**Exercise tasks:**
[1] Answer these three questions from the versioning text, one line each, marked (a), (b) and (c):
(a) What status code does a peer return when it does not recognize the wire version N?
(b) What does /healthz return?
(c) From what number must migration files be numbered sequentially?
[2] Name every mechanical check that the versioning text lists for enforcing its scheme.
[3] Write the next part of the versioning text, continuing after its final sentence.

**Selected text:**

◆ ◆ ◆ ◆ ◆ ◆ ◆

Wire protocol (cluster mode, v1.3+)

  • Inter-service RPCs include X-PiCloud-Wire: N.
  • A peer that doesn't recognize N refuses the call and returns 426 Upgrade Required with the version it speaks.
  • Both versions must be live in the cluster during rolling upgrades — current and current-minus-one — until all nodes agree on the new one.

How we check and enforce

A versioning scheme without enforcement decays in months. Five cheap mechanical checks:

  1. Compile-time uniformity. All workspace crates inherit version.workspace = true. Drift is impossible to introduce.

  2. Runtime self-report. GET /version returns every surface version. Dashboards, monitoring, inter-service handshakes, and humans all read from one source. /healthz stays a plain "ok" string for k8s probes — version negotiation is a separate concern.

  3. Golden SDK contract tests. tests/sdk_contract/ Rhai scripts exercise every SDK surface and must pass on every commit. The contract is the test.

  4. Migration replay test. An integration test that boots a fresh Postgres, applies every migration in order, and asserts the resulting schema. Catches the most common mistake (edited-not-added migration).

  5. CI guardrail script. scripts/check-versioning.sh — runs the structural checks that don't need git history:

    • Migration files are numbered sequentially from 0001_*.sql with no gaps.
    • SDK_VERSION parses as MAJOR.MINOR (numeric, no extra components).

◆ ◆ ◆ ◆ ◆ ◆ ◆

**Exercise data:**
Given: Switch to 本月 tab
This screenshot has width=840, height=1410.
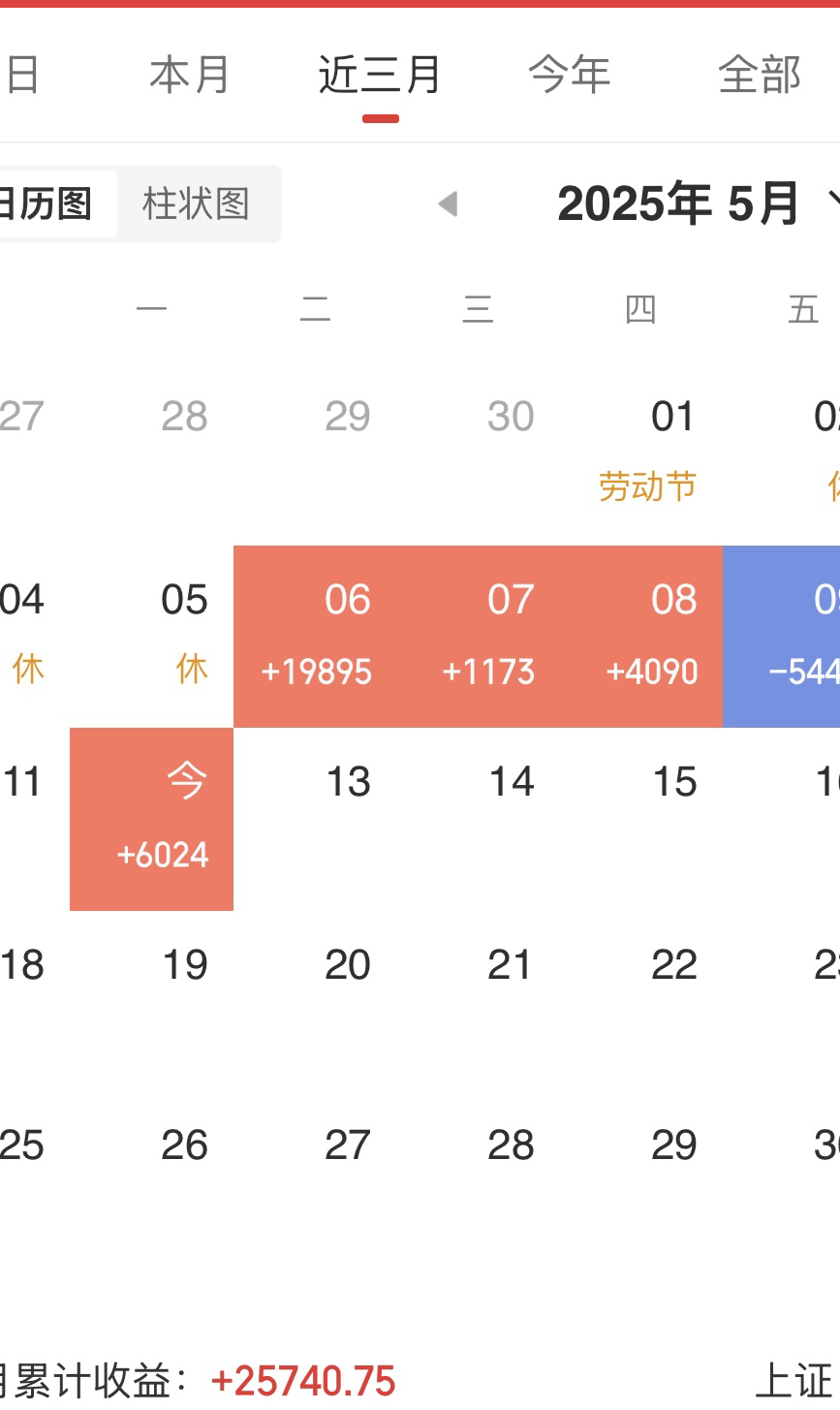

◆ ◆ ◆ ◆ ◆ ◆ ◆

**Results by task:**
[1]
(a) 426 Upgrade Required, along with the version it speaks.
(b) A plain "ok" string, for k8s probes.
(c) From 0001 (0001_*.sql), with no gaps.

[2]
Compile-time uniformity
Runtime self-report
Golden SDK contract tests
Migration replay test
CI guardrail script

[3]
    • [workspace.package].version parses as MAJOR.MINOR.PATCH.

    Run manually as bash scripts/check-versioning.sh. Wires into CI when CI exists. Deferred to the same future PR that introduces CI: SDK-major-bump-needs-CHANGELOG and BREAKING: commit-message annotation (both need git history + a CHANGELOG file that doesn't exist yet).

(3) and (4) are now in place: crates/executor-core/tests/sdk_contract.rs holds the SDK contract suite; crates/manager-core/tests/schema_snapshot.rs holds the schema snapshot guard.


When to bump what

The product version follows SemVer applied pragmatically — we're pre-1.0, so the rules are looser:

  • Patch (0.2.0 → 0.2.1) — bug fixes, no surface change
  • Minor (0.2 → 0.3) — any surface bump, new features, or breaking changes (pre-1.0 license)
  • Major (0 → 1) — first stable release; SDK and API both committed to long-term compatibility

After 1.0, the product version follows strict SemVer based on the worst surface change:

  • Any surface major bump → product major bump
  • Any surface minor bump → product minor bump (at minimum)
  • No surface changes → product patch

A surface can hit its own 1.0 independently of the product. The SDK in particular is likely to stabilize before the platform does, since scripts in production demand it.


Current versions

Version
Product 0.5.0
SDK 1.1 (adds ctx.request.params, ctx.request.query, ctx.request.rest)
API 1
Schema 3 (matches migrations/0003_routes.sql)
Wire 1 (reserved; cluster mode not implemented)

Read live from GET /version on any running instance.


Examples

Adding a kv.* SDK in v1.1+:

  • Workspace bump: 0.2.0 → 0.3.0 (pre-1.0 minor)
  • SDK bump: "1.0" → "1.1" (added functions only)
  • API bump: none (no new endpoints affect existing API contract)
  • Schema bump: 1 → 2 (0002_kv_store.sql adds the kv_store table)

Renaming ctx.execution_id to ctx.exec_id:

  • SDK bump: "1.x" → "2.0" (breaking)
  • Product: minor bump pre-1.0, major bump post-1.0
  • Migration path: keep ctx.execution_id available in 1.x for a deprecation window, add ctx.exec_id alongside; flip to 2.0 only when both fields have shipped together for a release.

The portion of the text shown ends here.